9. How do domestic and international sales contribute to total revenue?

total_sales_summary <- imdb_visualisation %>%
  summarise(
    Total_Domestic = sum(Domestic_Sales, na.rm = TRUE),
    Total_International = sum(International_Sales, na.rm = TRUE)
  )

# 2. Prepare data for ggplot (long format)
total_sales_long <- data.frame(
  Sale_Type = c("Domestic", "International"),
  Total_Sales = c(total_sales_summary$Total_Domestic, total_sales_summary$Total_International),
  Category = "All Movies" # A dummy category for the single bar
)

# 3. Create the stacked bar chart
ggplot(total_sales_long, aes(x = Category, y = Total_Sales, fill = Sale_Type)) +
  geom_col(position = "stack", width = 0.5) + # Create the stacked bar, width adjusts thickness
  labs(
    title = "Overall Contribution of Domestic vs. International Sales",
    subtitle = "Summed across all movies in the dataset",
    x = NULL, # No need for an x-axis label for a single bar
    y = "Total Sales",
    fill = "Sales Market" # Legend title
  ) +
  scale_y_continuous(labels = dollar_format(scale = 1e-9, suffix = "B")) + # Format y-axis in Billions
  scale_fill_brewer(palette = "Paired") + # Choose a color palette
  theme_minimal() +
  theme(
    plot.title = element_text(hjust = 0.5),
    plot.subtitle = element_text(hjust = 0.5),
    axis.text.x = element_blank(), # Hide x-axis text
    axis.ticks.x = element_blank() # Hide x-axis ticks
  ) +
  # Add text labels showing the percentage contribution (optional but informative)
  geom_text(
    aes(label = paste0(round(Total_Sales / sum(Total_Sales) * 100), "%")),
    position = position_stack(vjust = 0.5), # Position text in the middle of each stack segment
    size = 4,
    color = "white"
  )

print(total_sales_summary)
## # A tibble: 1 × 2
##   Total_Domestic Total_International
##            <dbl>               <dbl>
## 1   485317417585        758554813210

(Q9 -) Across all movies analyzed in this dataset, international sales proved to be the dominant revenue driver, contributing a substantial 61% (approximately $759 billion) of the total gross earnings, significantly outweighing the 39% (approximately $485 billion) generated from the domestic market.

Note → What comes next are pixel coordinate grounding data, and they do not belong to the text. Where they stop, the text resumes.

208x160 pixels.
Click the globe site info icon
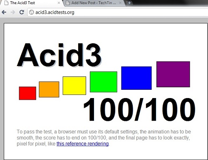click(x=32, y=12)
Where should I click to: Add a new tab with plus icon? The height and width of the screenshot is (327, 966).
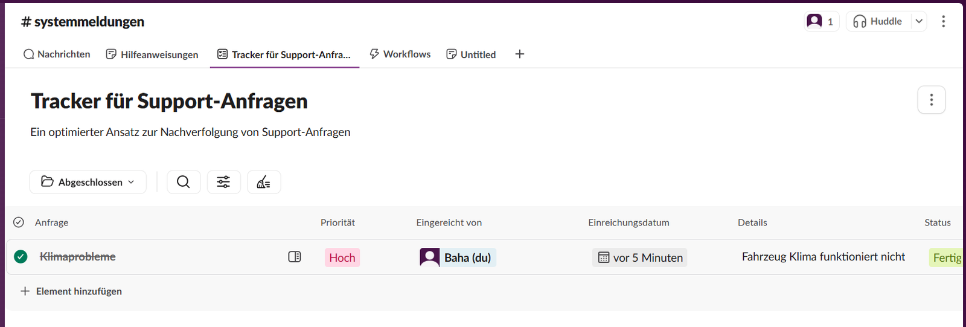pyautogui.click(x=519, y=54)
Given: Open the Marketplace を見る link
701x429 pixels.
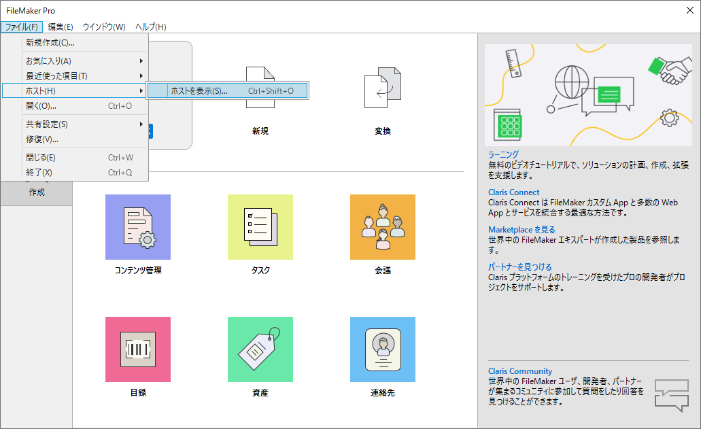Looking at the screenshot, I should tap(522, 229).
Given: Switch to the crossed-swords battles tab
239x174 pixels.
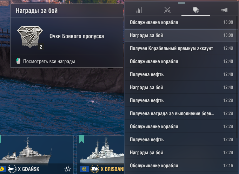Looking at the screenshot, I should pyautogui.click(x=167, y=10).
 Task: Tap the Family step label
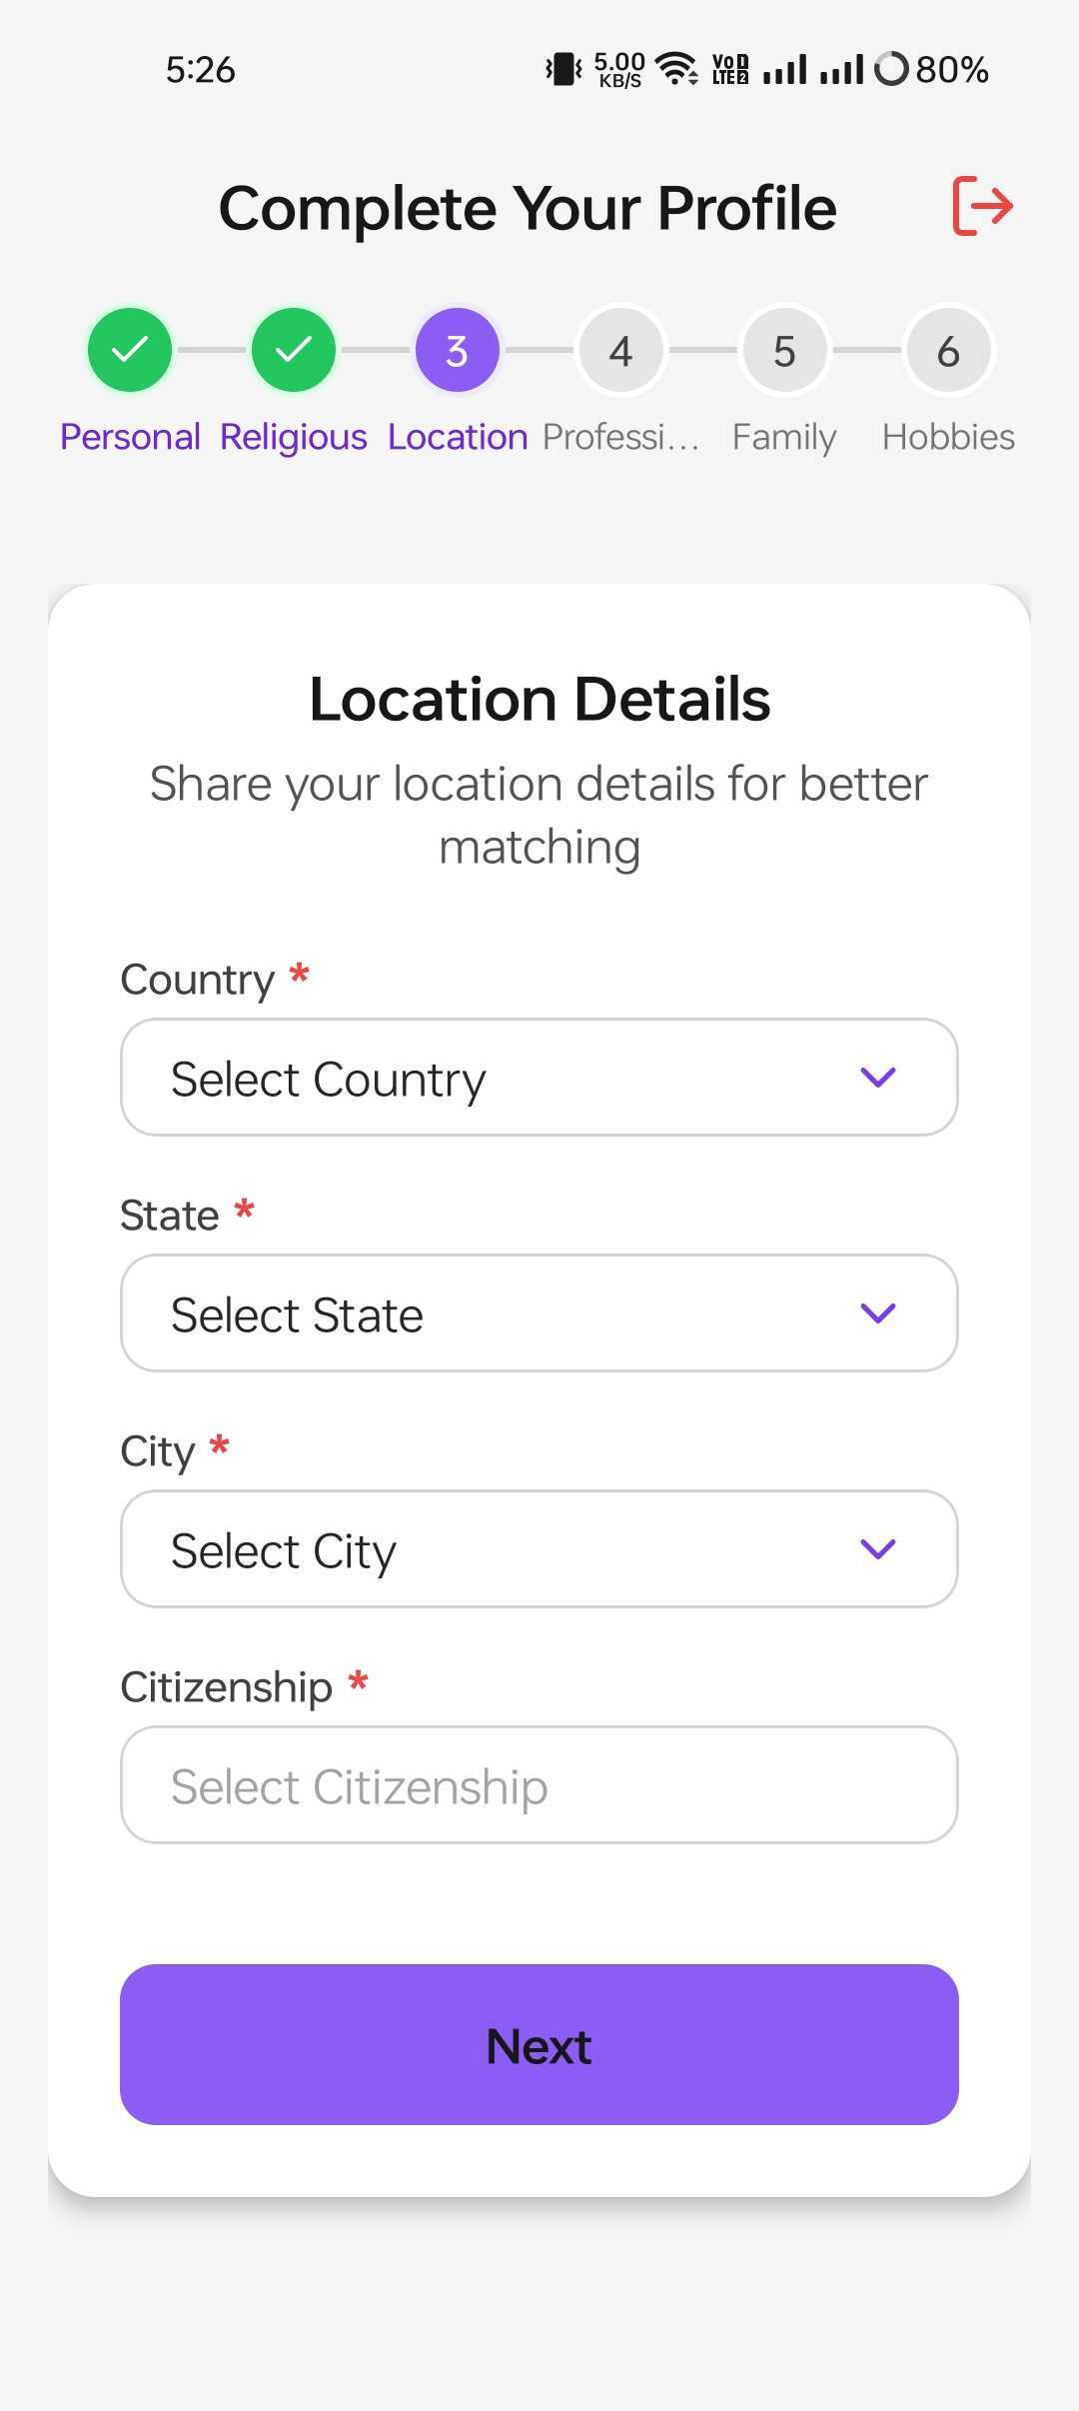pyautogui.click(x=784, y=437)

————————————————————————————————————————-

————————————————————————————————————————-

10. How has the number of movies changed over the years?

# 1. Count unique movies per year (using 'Year' instead of 'Release_Year')
movies_per_year <- imdb_visualisation %>%
  filter(!is.na(Year) & !is.na(Title)) %>% # Use the correct year column name here
  distinct(Title, Year) %>%              # Use the correct year column name here
  count(Year, name = "Movie_Count") %>%     # Use the correct year column name here
  arrange(Year)                           # Use the correct year column name here

# 2. Create the line chart
ggplot(movies_per_year, aes(x = Year, y = Movie_Count)) + # Use the correct year column name here
  geom_line(color = "steelblue", size = 1) +
  geom_point(color = "steelblue", size = 2) +
  labs(
    title = "Number of Unique Movies Released Per Year",
    subtitle = "Based on movies present in the dataset",
    x = "Release Year", # Label can stay descriptive
    y = "Number of Unique Movies"
  ) +
  theme_minimal() +
  # Adjust x-axis breaks (using the correct year column name)
  scale_x_continuous(breaks = seq(min(movies_per_year$Year, na.rm = TRUE), # Use the correct year column name here
                                 max(movies_per_year$Year, na.rm = TRUE), # Use the correct year column name here
                                 by = 5)) +
  theme(
    plot.title = element_text(hjust = 0.5),
    plot.subtitle = element_text(hjust = 0.5),
    axis.text.x = element_text(angle = 45, hjust = 1)
    )
## Warning: Using `size` aesthetic for lines was deprecated in ggplot2 3.4.0.
## ℹ Please use `linewidth` instead.
## This warning is displayed once every 8 hours.
## Call `lifecycle::last_lifecycle_warnings()` to see where this warning was
## generated.

(Q10 -) The number of unique film releases per year shows a distinct upward trend from the late 1980s, peaking at over 40 films annually around 2015-2017, followed by a sharp decline; while the initial drop starting around 2018 likely reflects data incompleteness for recent years within the dataset itself, the extremely low numbers observed from 2020 onwards are probably compounded by the real-world disruptions to film production and releases caused by the COVID-19 pandemic, further emphasizing that the chart reflects the dataset’s limitations rather than the overall industry output.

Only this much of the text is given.